Starting with the line that includes "Task: Click the yellow minimize window button", write out every remaining line of the records below exactly as it appears, leaving out any images.

(Stored data)
........
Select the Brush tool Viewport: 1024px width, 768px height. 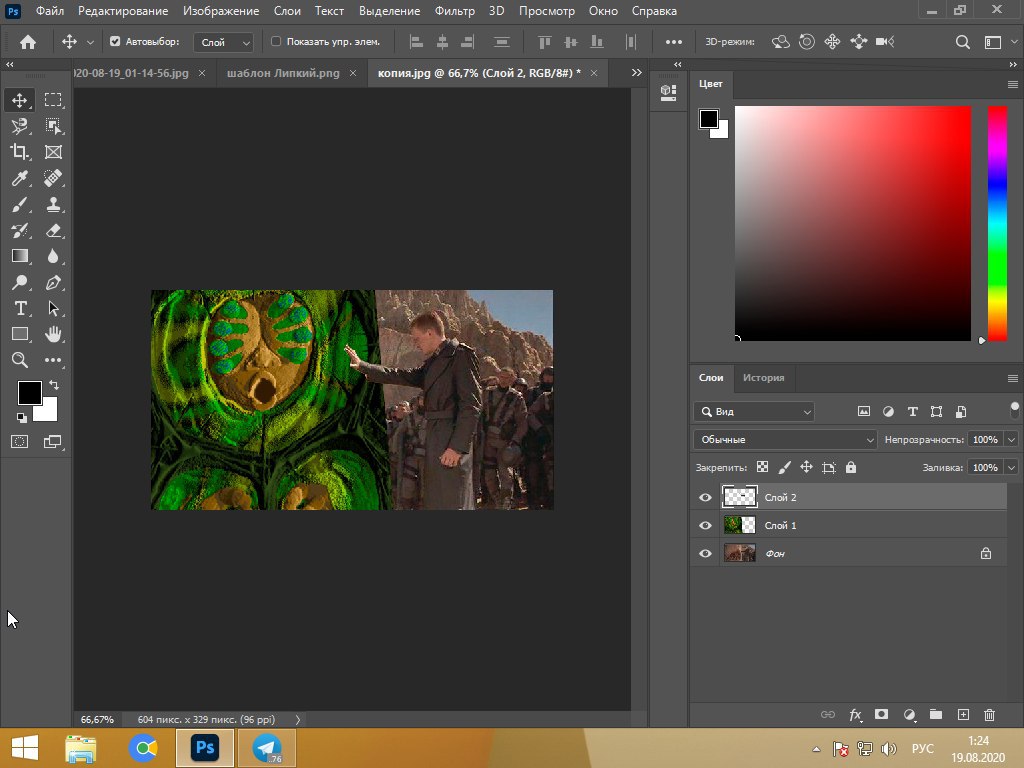coord(20,204)
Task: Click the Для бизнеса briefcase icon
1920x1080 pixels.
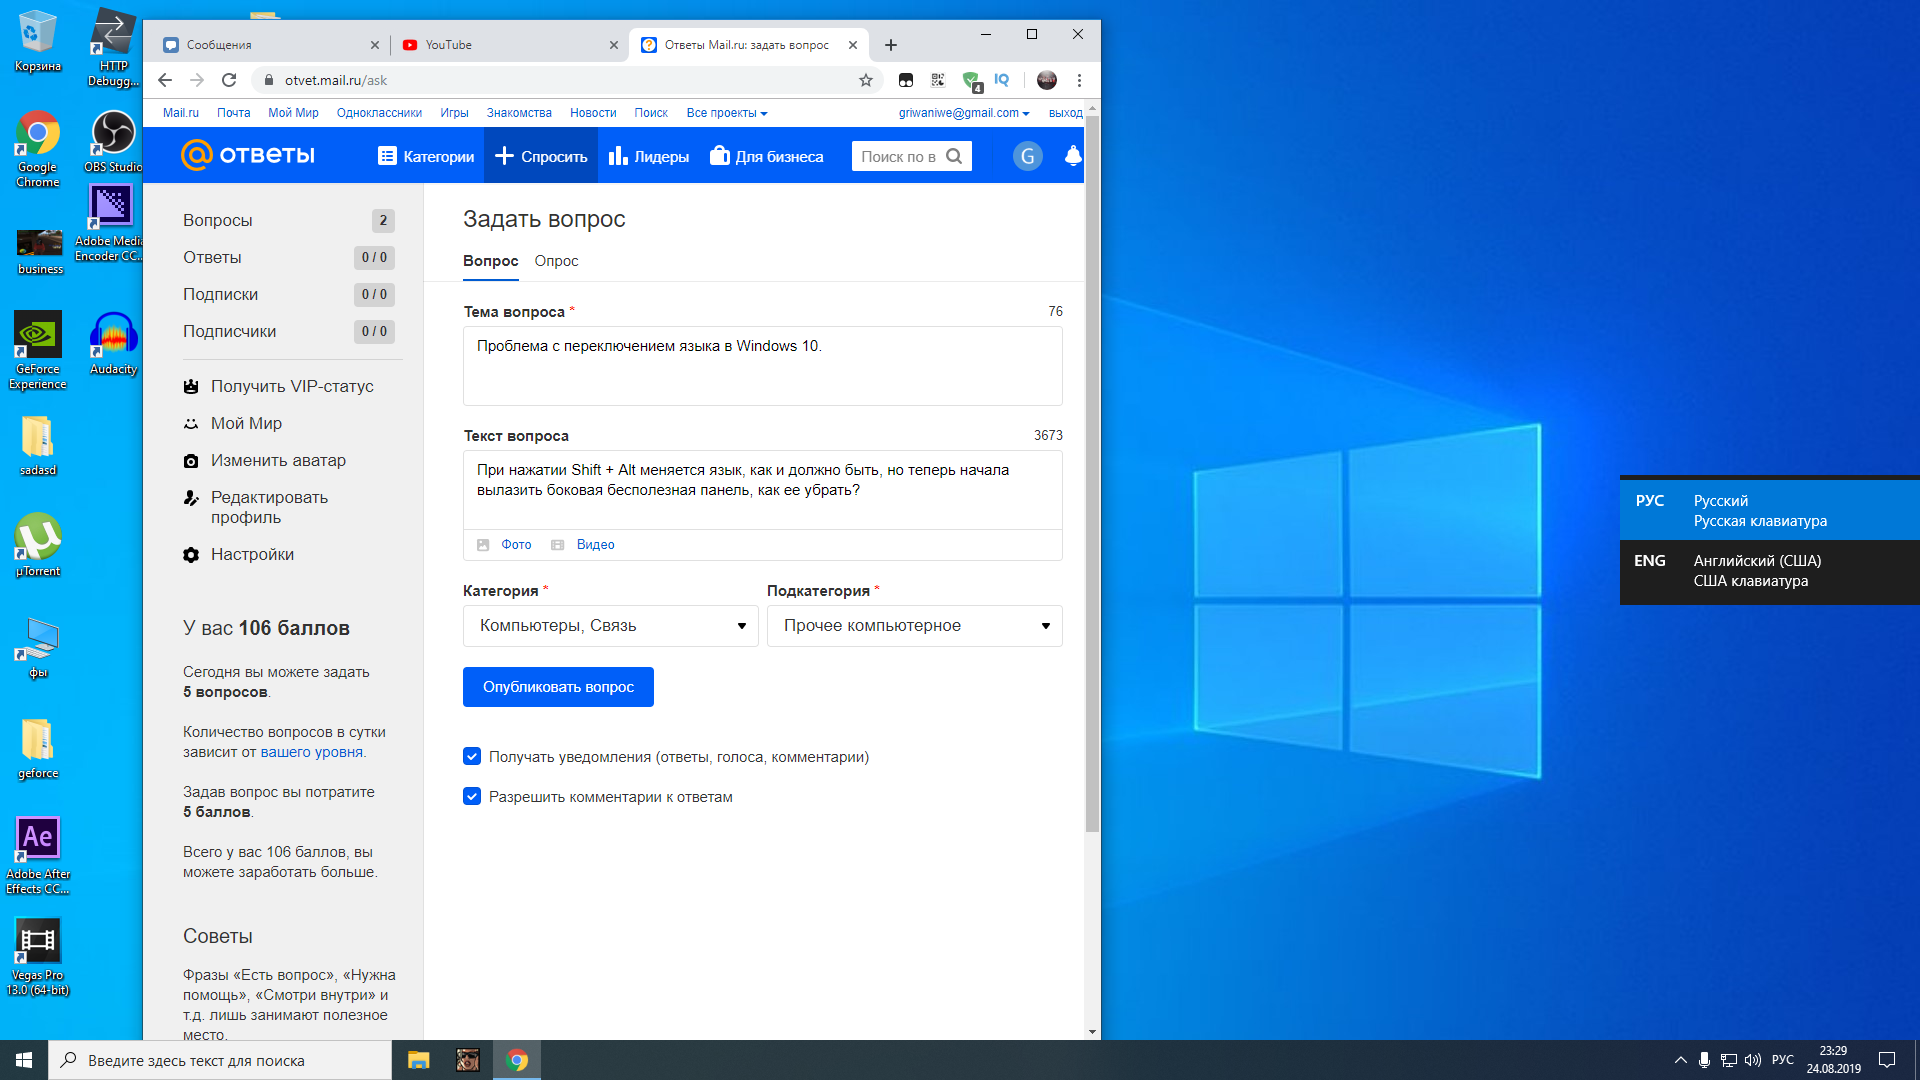Action: point(721,156)
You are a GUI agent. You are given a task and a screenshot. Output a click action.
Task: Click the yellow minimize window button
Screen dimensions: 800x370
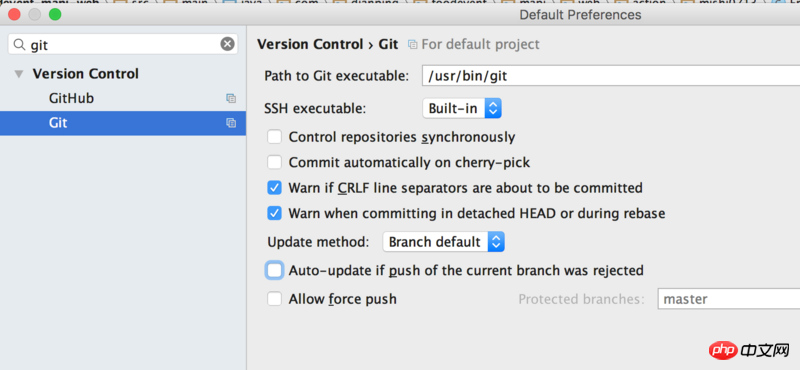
........
- **Answer to the problem**:
Task: Click the yellow minimize window button
Screen dimensions: 800x370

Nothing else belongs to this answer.